Re: anybody seeing socket-related segfaults today?

2002-03-20 Thread Jeff Trawick

Jeff Trawick <[EMAIL PROTECTED]> writes:

> Jeff Trawick <[EMAIL PROTECTED]> writes:
> 
> > Throughout today I've been seeing very intermittent regression
> > failures on AIX. The segfault happens when trying to get the IP
> > address string from a socket addr.
> > 
> > core_create_conn() calls apr_socket_addr_get(), which returns
> > APR_SUCCESS.  But somehow we have NULL for the returned socket address
> > so apr_sockaddr_ip_get() bombs.
> 
> The immediate cause of the problem is that ap_queue_pop() is returning
> EINVAL and worker_thread() didn't react to that and instead tried to
> process the would-be socket.
> 
> I suspect that the EINVAL from ap_queue_pop() is from trying to use an
> invalid (cleaned up?) pthread mutex.  AIX tends to notice errors on
> mutexes and fail the call rather than venturing into unpredictable
> behavior.

Yep, the mutex has already been cleaned up.  It is the mutex unlock
operation that fails.  This is termination (ungraceful).  We don't
wait for worker threads to terminate; sometimes the main thread has
cleaned up pchild and bailed by the time the worker threads get
dispatched from the interrupt-all and then release the mutex.

-- 
Jeff Trawick | [EMAIL PROTECTED]
Born in Roswell... married an alien...



Re: anybody seeing socket-related segfaults today?

2002-03-20 Thread Jeff Trawick

Jeff Trawick <[EMAIL PROTECTED]> writes:

> Throughout today I've been seeing very intermittent regression
> failures on AIX. The segfault happens when trying to get the IP
> address string from a socket addr.
> 
> core_create_conn() calls apr_socket_addr_get(), which returns
> APR_SUCCESS.  But somehow we have NULL for the returned socket address
> so apr_sockaddr_ip_get() bombs.

The immediate cause of the problem is that ap_queue_pop() is returning
EINVAL and worker_thread() didn't react to that and instead tried to
process the would-be socket.

I suspect that the EINVAL from ap_queue_pop() is from trying to use an
invalid (cleaned up?) pthread mutex.  AIX tends to notice errors on
mutexes and fail the call rather than venturing into unpredictable
behavior.

I just committed a change to worker to not process the socket if rv !=
APR_SUCCESS.  Previously we avoided processing the socket if rv ==
APR_EINTR or csd is NULL.  (But no logic in ap_queue_pop() or caller
to set csd to NULL on the EINVAL error!)

I recall the fix to check for csd == NULL being very helpful a couple
of months back.  I hope rv was non-zero in that case (i.e., I hope
that problem is still fixed)!

-- 
Jeff Trawick | [EMAIL PROTECTED]
Born in Roswell... married an alien...



Re: anybody seeing socket-related segfaults today?

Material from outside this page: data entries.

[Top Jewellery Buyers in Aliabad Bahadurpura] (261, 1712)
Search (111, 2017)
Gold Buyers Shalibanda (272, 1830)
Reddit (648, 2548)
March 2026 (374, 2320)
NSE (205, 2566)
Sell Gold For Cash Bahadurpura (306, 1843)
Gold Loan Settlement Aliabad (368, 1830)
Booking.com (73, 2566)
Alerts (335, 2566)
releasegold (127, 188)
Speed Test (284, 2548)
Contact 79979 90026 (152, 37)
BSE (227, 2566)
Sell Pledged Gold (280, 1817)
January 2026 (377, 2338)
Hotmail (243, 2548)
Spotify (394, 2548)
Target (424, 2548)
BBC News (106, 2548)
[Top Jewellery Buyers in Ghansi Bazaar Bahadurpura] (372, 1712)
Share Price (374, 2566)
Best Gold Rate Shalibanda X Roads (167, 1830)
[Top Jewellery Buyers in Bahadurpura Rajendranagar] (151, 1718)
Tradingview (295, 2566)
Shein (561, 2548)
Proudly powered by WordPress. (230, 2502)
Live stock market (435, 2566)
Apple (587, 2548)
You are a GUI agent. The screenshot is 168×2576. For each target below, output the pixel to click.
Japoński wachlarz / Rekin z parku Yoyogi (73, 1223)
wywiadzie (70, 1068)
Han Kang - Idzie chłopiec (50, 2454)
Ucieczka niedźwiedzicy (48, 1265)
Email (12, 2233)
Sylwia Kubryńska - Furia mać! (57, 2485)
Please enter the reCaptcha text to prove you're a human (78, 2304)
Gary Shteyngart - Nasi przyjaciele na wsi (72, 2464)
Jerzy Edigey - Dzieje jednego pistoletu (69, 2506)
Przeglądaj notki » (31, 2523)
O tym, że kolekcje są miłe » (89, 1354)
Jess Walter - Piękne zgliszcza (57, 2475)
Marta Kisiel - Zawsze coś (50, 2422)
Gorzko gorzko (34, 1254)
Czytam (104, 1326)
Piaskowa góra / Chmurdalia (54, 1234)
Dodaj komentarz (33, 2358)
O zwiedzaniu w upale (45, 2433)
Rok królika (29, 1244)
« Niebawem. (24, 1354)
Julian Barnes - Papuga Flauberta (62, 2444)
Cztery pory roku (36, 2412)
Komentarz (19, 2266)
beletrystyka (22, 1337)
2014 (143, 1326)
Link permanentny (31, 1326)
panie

2002-03-20 Thread Jeff Trawick

Aaron Bannert <[EMAIL PROTECTED]> writes:

> Could this change have interfered with Unix?
> 
> 
>   Modified:server   listen.c
>   Log:  
> Here's the patch that really sucks.  old_listeners points to an array   
> of apr_socket objects already destroyed by their cleanups, and in any   
> case they now live in invalid memory.  Extend their lifetimes.  

I've thought about it a few times :)  I don't see any connection at
the moment though.

I see from your post there's probably some other bad stuff happening
with pools today, or we're both getting bit by the same problem :)

-- 
Jeff Trawick | [EMAIL PROTECTED]
Born in Roswell... married an alien...



Re: anybody seeing socket-related segfaults today?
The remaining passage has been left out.